I do adore an improved A.I. But my top priority?

A game full of meaningful decisions in an historical context. Seeing what happens next as a result is what keeps me playing "One...More...Turn!"
 
I just want an AI that's competent and doesn't need huge bonuses to be competitive. The AI in Civ 5 had no clue how to play 1UPT and easily gets wrecked even with huge bonuses and this repeated with BERT. I don't want another repeat with Civ 6 and I'm hoping the changes to support units and armies allow the AI to wipe me off the map if they catch me napping. :)

I spend 99.8% of my time in SP as its more fun.
 
the most important thing is features, mechanics and balance.

if the game doesn't have working features and mechanics, and isn't well balanced, then it doesn't matter if the AI is good or MP works.

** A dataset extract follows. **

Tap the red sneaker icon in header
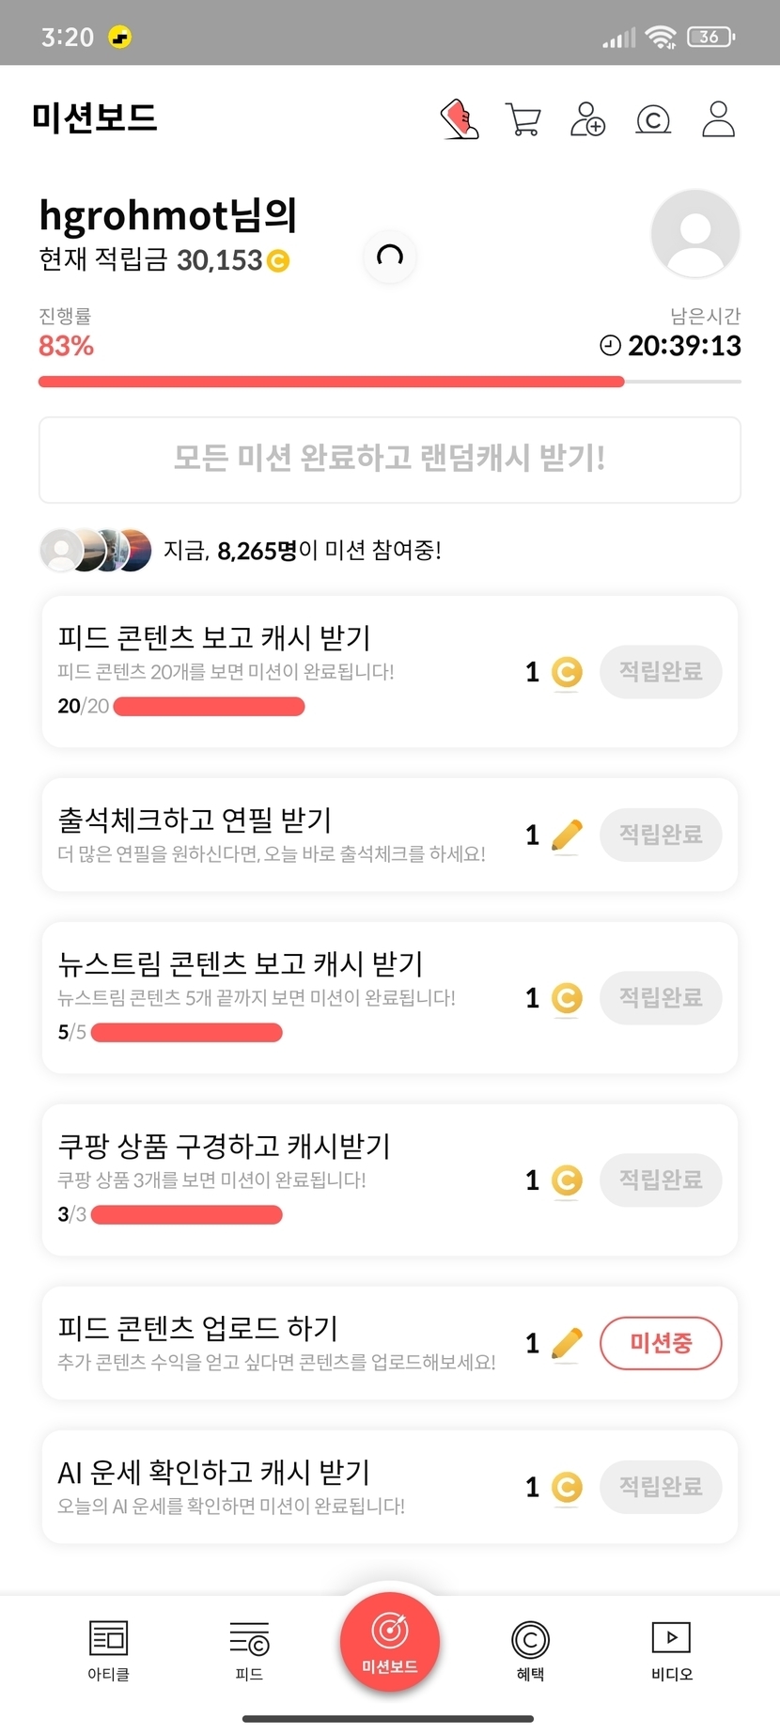 460,119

Agreed. Balance is what it's all about. Even if the graphics aren't there. That's why some games remain classic and entertaining. Remember King's Quest 6? Hell yeah!
 
yeah, but i gave up on firaxis actually caring about the AI for non-newbie players

it's a sad state of affairs, but i'm realizing that the only realistic way to get a good non-cheating 4X AI is to program one myself. nobody else seems to care about it enough to make one :(
i should be done in a few years, but it's not for a civ game
 
I've pondered the idea of making Civ more MP friendly, but this runs into many problems. I play Dota and enjoy it, but the fact that I can only play it online gives it certain limitations. I can't play Dota if I only have 45 minutes to spare. I can't play it if I'm expecting a call, or anticipating the need to get up and do something in the near future. I can't save a game and pick it up later. Dota works because most games only last about 45 minutes, on average, or less.

I don't see how Civ could be enjoyable as a game that only lasts an hour per game. So I don't see any way to make it practical as a MP experience for most people. If everyone had to clear their schedule for 8-10 hours to play a game it would be something that most of us could barely do once per week, if that.

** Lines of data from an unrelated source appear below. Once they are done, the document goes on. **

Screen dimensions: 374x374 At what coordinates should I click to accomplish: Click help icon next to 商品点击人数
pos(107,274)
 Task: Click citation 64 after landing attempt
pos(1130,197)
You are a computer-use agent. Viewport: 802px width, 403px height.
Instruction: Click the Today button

You're missing a key element, Civ is turn based. In DotA the action continues until one side wins/loses, whether you're at the keyboard or not. There's no pauses and there's no saving. But in Civ you can very easily just complete your turn and get up and go get a sandwich, or tell the people you're playing with that you need to take a break for a phone call, or whatever. If it takes particularly long you can just save the current game and come back to it later when you have more time. That's what allows it to work well as a multiplayer game.

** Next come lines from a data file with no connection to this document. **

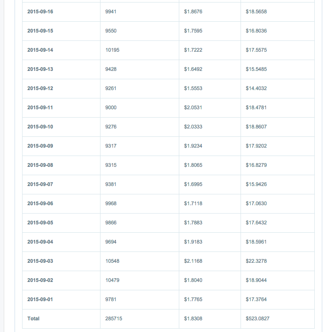This screenshot has height=332, width=326.
Task: Select the $1.8308 average in Total row
Action: coord(193,319)
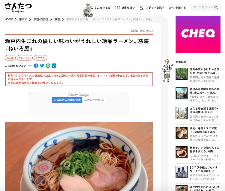Viewport: 225px width, 191px height.
Task: Share article on Facebook icon
Action: [36, 66]
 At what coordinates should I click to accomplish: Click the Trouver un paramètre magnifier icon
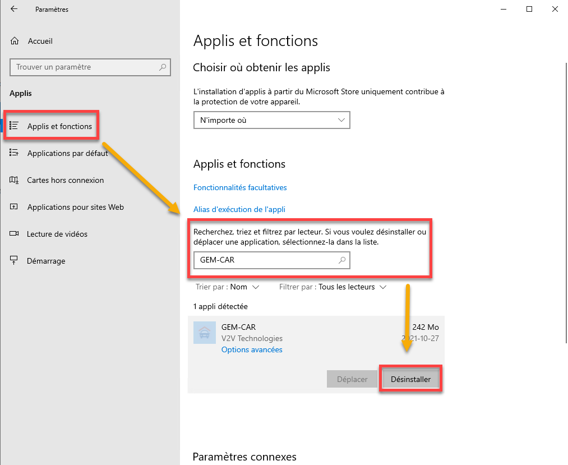click(x=163, y=67)
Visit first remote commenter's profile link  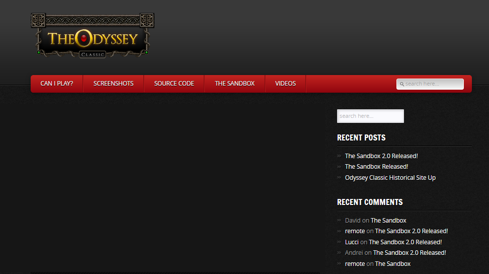click(355, 231)
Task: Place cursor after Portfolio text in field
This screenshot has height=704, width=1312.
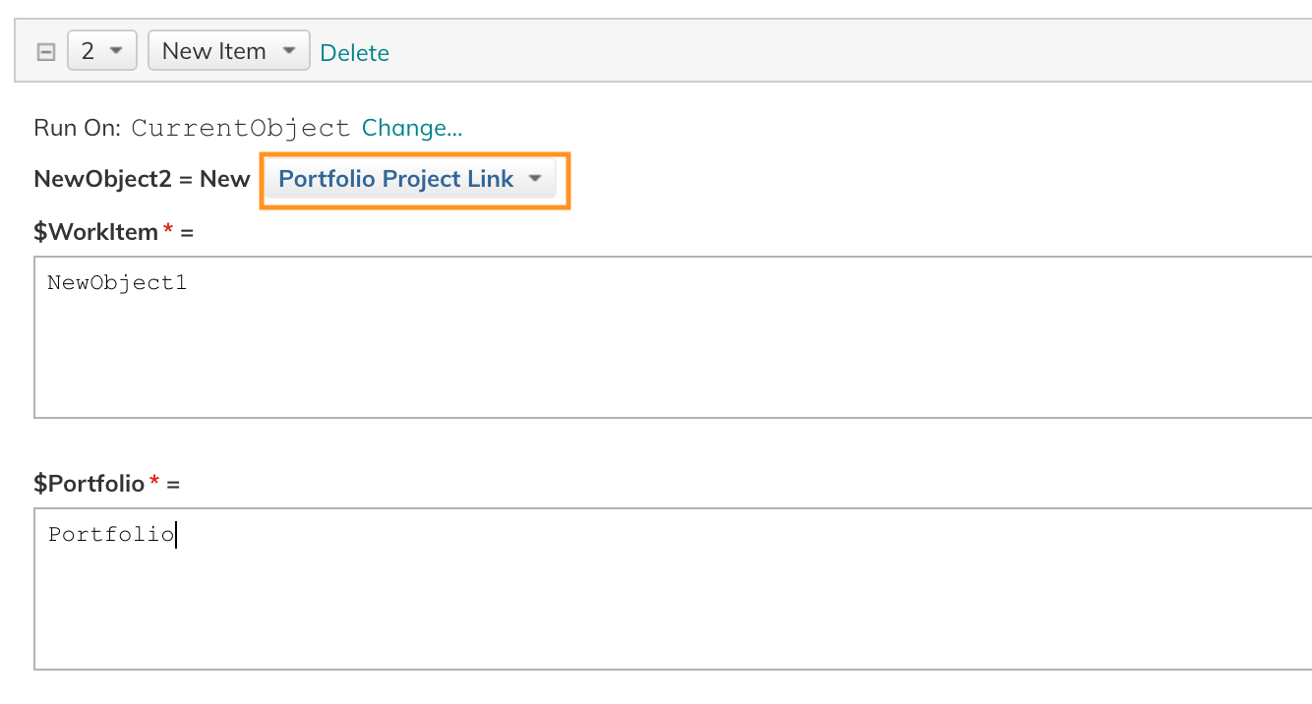Action: click(x=175, y=535)
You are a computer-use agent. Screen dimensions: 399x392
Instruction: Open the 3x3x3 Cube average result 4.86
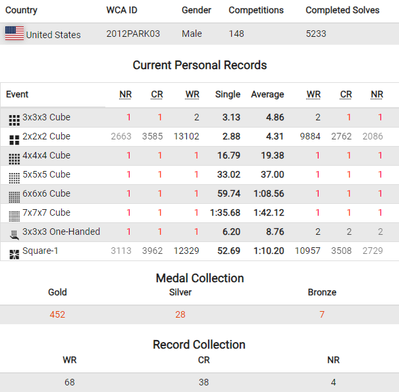point(275,118)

But yes, even with that the length of an average game necessitates that singleplayer should still be the main focus. You can take breaks, you can save and come back later, but in something like an 8 person game that can be VERY hard to schedule, impossibly so if you're playing with randoms. For the game to be challenging and enjoyable while playing by yourself is paramount, and a competent AI is one of the main components of that. However I have to disagree with the previous posts, the AI should absolutely play to win. They should have their own unique personalities, traits, quirks, and be balanced around the player and difficulty, but at the end of the day playing off against an opponent or opponents that don't try to stop you from winning and win themselves is just dull.
 
I'd like it if there was an option to make the AI play to win. I get it that there are people out there who want the AI to roleplay instead of play to win, but I'm not one of them. In civ4, Karadoc made a mod where the AI really did play to win, it played almost exactly like a human. It was completely ruthless and cut-throat. It would rush you in 3000 BC with 7 archers if that meant it could take a city from you. I absolutely loved it. It also meant I went from being an immortal player back down to an emperor player and it was still 3x more difficult. If it wasn't for that mod I would have grown bored of Civ4 about 1500 hours before I did.